Come abbordare correttamente il tema della disabilità?
«Innanzitutto bisogna affrontare la questione senza tabù e capire che di fronte a noi abbiamo delle persone che meritano rispetto. Questo atteggiamento per me si traduce nel trattare con loro come tratto con qualsiasi altra persona. Se non facessi così cadrei nella caricatura».

Questi ragazzi mi hanno insegnato cosa sia realmente l’umiltà

Una delle difficoltà del genere «documentario» è ritrarre il mondo circostante nella maniera più veritiera e spontanea possibile: il rischio di cadere nell’artificiosità, infatti, è sempre dietro l’angolo. Come ha affrontato la sfida?
«Il mio stile è seguire i personaggi camera alla mano. La difficoltà, al massimo, è stata, in alcuni momenti, trattenere le lacrime durante le riprese. I Camaleonti hanno un cuore immenso e vederli sostenersi l’un l’altro e insieme gioire dei traguardi ottenuti come collettivo è stato davvero toccante».

Ha parlato di emozioni: il suo documentario insiste molto su questo aspetto bilanciando bene momenti commoventi ad altri più leggeri. Questo approccio è stato studiato a tavolino o è nato spontaneamente nel corso delle riprese?
«Dal momento che la mia idea di documentario non si basa su delle interviste bensì sul catturare la realtà che mi circonda, non posso, a priori, decidere un aspetto sul quale puntare con maggior vigore. Ovviamente presto attenzione a ciò che accade attorno a me e cerco di catturare i momenti di pathos. Non forzo però mai la mano poiché ciò intaccherebbe il valore della mia opera in quanto non mi permetterebbe di essere onesto e sincero con il pubblico. Anche per quel che riguarda l’accostamento di situazioni commoventi ad altre più divertenti, non ho dovuto fare un lavoro particolare: i Camaleonti sono così, sono un concentrato di emozioni allo stato puro e passano dal riso al pianto in un nanosecondo».

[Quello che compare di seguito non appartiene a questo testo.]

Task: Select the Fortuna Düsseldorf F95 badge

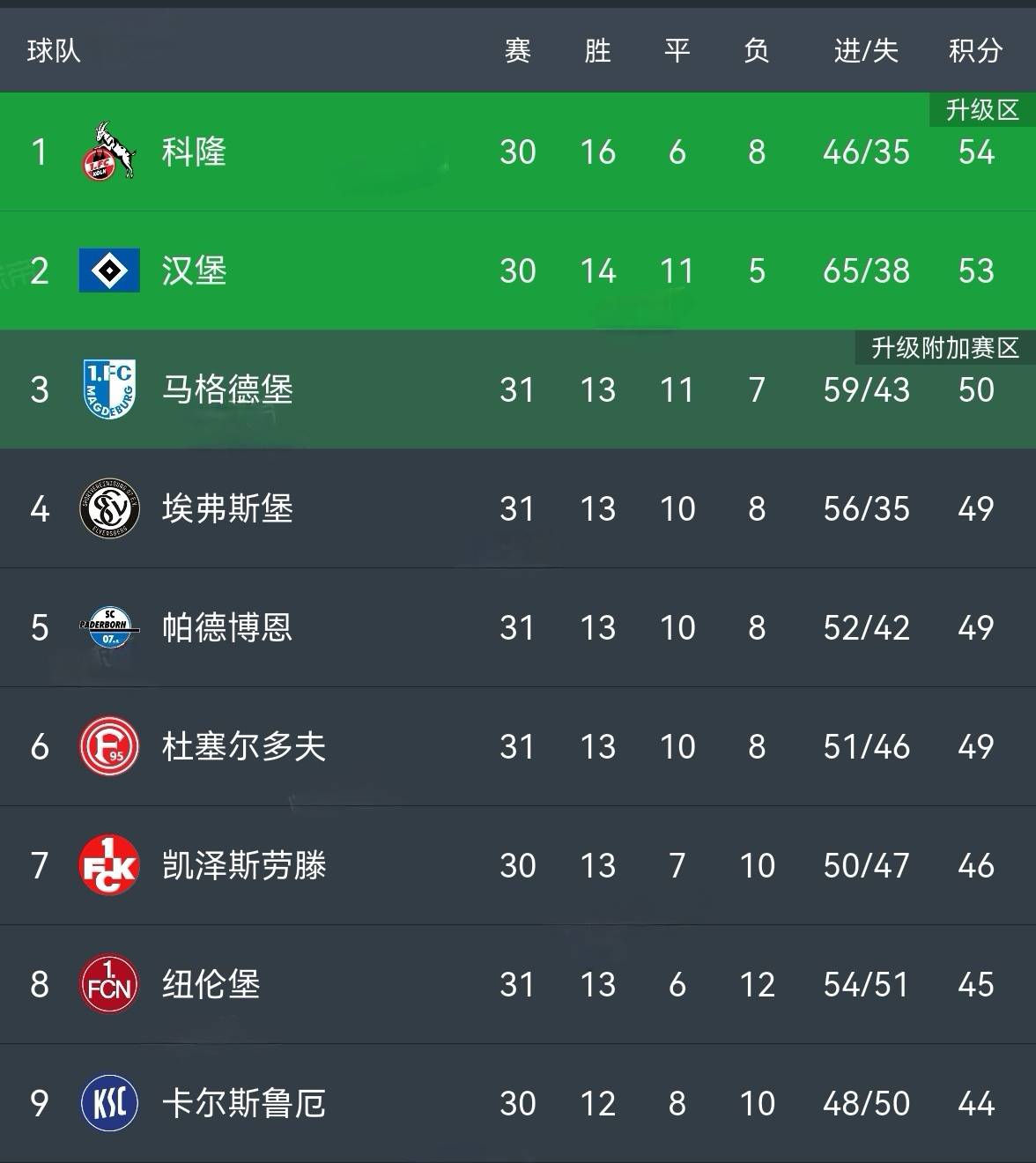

Per le riprese del documentario ha preso parte al viaggio dei Camaleonti in Germania, dove erano impegnati in un torneo internazionale, ed ha vissuto per una settimana circa a stretto contatto con la squadra. Cosa ha imparato da questa esperienza?
«Dai Camaleonti ho imparato il senso profondo dell’umiltà e ad apprezzare anche i gesti più piccoli, quelli a cui nella società odierna non diamo, sbagliando, più valore. I Camaleonti hanno delle difficoltà ad affrontare il mondo che li circonda: tale caratteristica, tuttavia, invece di essere uno svantaggio è, secondo me, un vantaggio perché permette loro di vivere meglio e apprezzare ciò che noi diamo per scontato».

Detto di quanto ha imparato lei dai Camaleonti, quale vuole invece essere il messaggio del suo documentario?
«A costo di sembrare ripetitivo, dico l’umiltà e l’importanza di godersi la vita. Quello che poi vorrei far capire è che non siamo una società standardizzata, ognuno di noi è unico ed è fighissimo così com’è».